Gale is regarded as a world expert on the medical response to nuclear and radiation accidents and has participated in rescue efforts at Chernobyl, Goiânia, Tokaimura, Fukushima and others. In 2012, after extensive analysis of the Japanese data, he said that "the increased risk of cancer incidence [from the Fukushima Daiichi nuclear disaster] would be only 0.002 percent for a member of the Japanese public".

==Bone marrow transplantation==
Gale has contributed to basic science and clinical research in bone marrow transplantation where he made contributions to understanding the immune-mediated anti-leukemia effects of transplants (graft-versus-leukemia). He has also advanced understanding of other complex immune effects of transplants in humans, like graft-versus-host disease and post-transplant immune deficiency. He has worked on alternate sources of hematopoietic stem cells including fetal liver transplants.

== Humanitarian activities ==
In 1986, he was asked by the government of the Soviet Union to coordinate medical relief efforts for victims of the Chernobyl disaster. In 1987, he was asked by the government of Brazil to coordinate medical relief efforts for the Goiânia accident. In 1988, he was part of the U.S. medical emergency team sent in the aftermath of the earthquake in Armenia. In 1999 he was asked by the government of Japan to help treat victims of the Tokaimura nuclear accident. In 2011 Gale was called to Japan to deal with medical consequences of the Fukushima nuclear power station accident. He met with members of the Prime Minister's office on several occasions and has addressed the Diet on three occasions. Gale has also been a neutral war observer for the governments of Croatia and Armenia and a medical consultant to the government of Tatarstan. Gale has received several awards for his humanitarian activities including the Olender Peace Prize, City of Los Angeles Humanitarian Award and Myasthenia Gravis Foundation Humanitarian Award.

==Publications==
Gale has published over 1450 scientific articles and more than 20 books,[www.robertpetergale.com]|date=May 2020}} mostly on leukemia (biology and treatment), transplantation (biology, immunology and treatment), cancer immunology, and radiation health effects and accident response. He has written on medical topics, nuclear energy and weapons and politics of US-Soviet relations in articles for The New York Times, Los Angeles Times, The Washington Post, USA Today and The Wall Street Journal.
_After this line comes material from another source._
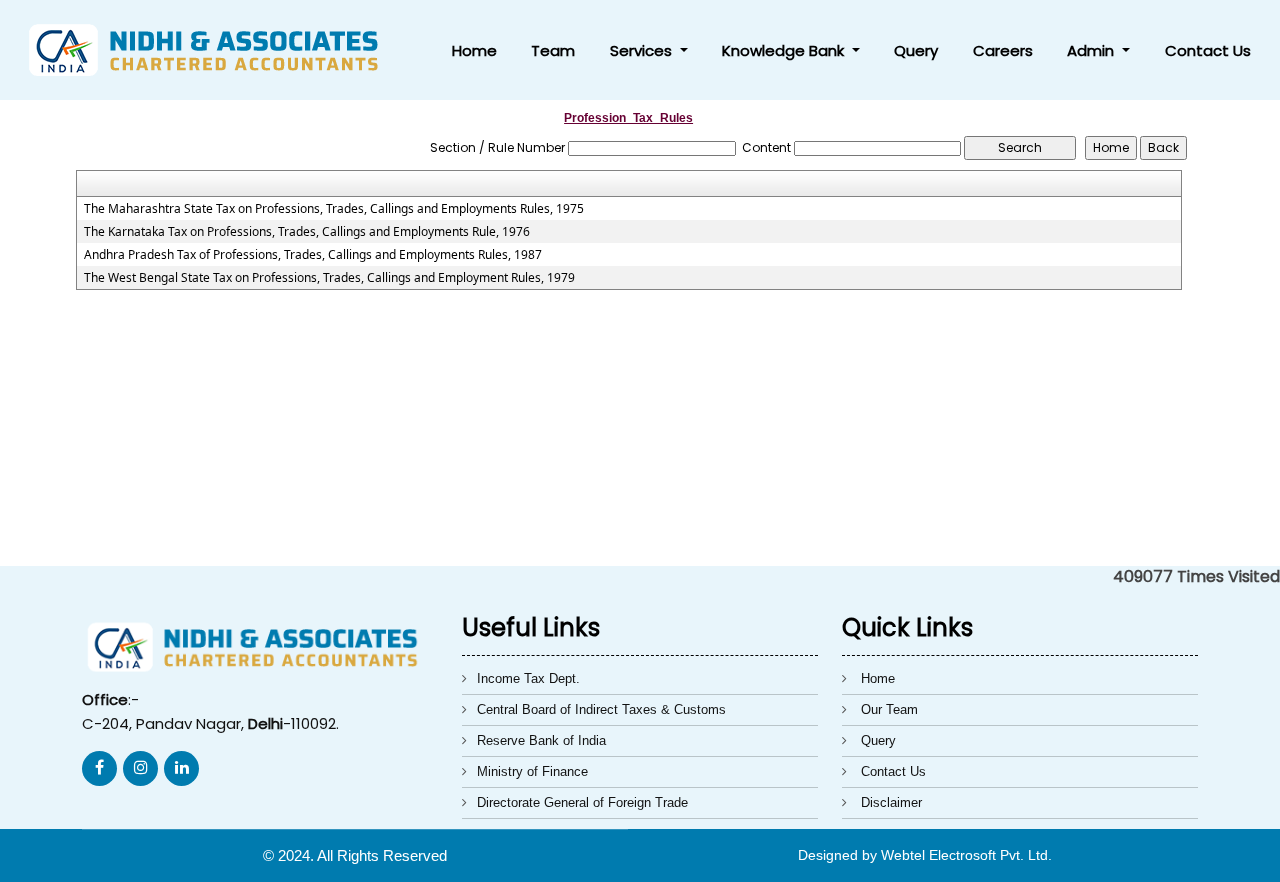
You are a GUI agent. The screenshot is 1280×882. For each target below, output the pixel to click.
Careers (1003, 50)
In addition to his academic publications, Gale has written popular books on the Chernobyl accident and US nuclear energy policy. He has written parts of screenplays for, and appeared in, several movies including Chernobyl: The Final Warning (with Jon Voight), Fat Man and Little Boy (with Paul Newman), and City of Joy (with Patrick Swayze). His latest book, Radiation: What it is, What you need to know, with Eric Lax, was published in February 2013.

== Awards ==
Awards for his scientific achievements include the Presidential Award, New York Academy of Sciences, Scientist of Distinction Award, Weizmann Institute of Science, Distinguished Alumni Award from Hobart College and Intra-Science Research Foundation Award. He holds honorary degrees including D.Sc. from Albany Medical College, D.Sc from the State University of New York Buffalo, L.H.D. from Hobart College and D.P.S from MacMurray College. In 2018 he was accepted as a fellow in the Royal College of Physicians. He received an Emmy award for his work on a 60 Minutes special report about Chernobyl.

== Personal life ==
Gale lives in Los Angeles, New York City and Big Sky, Montana with his wife Laura.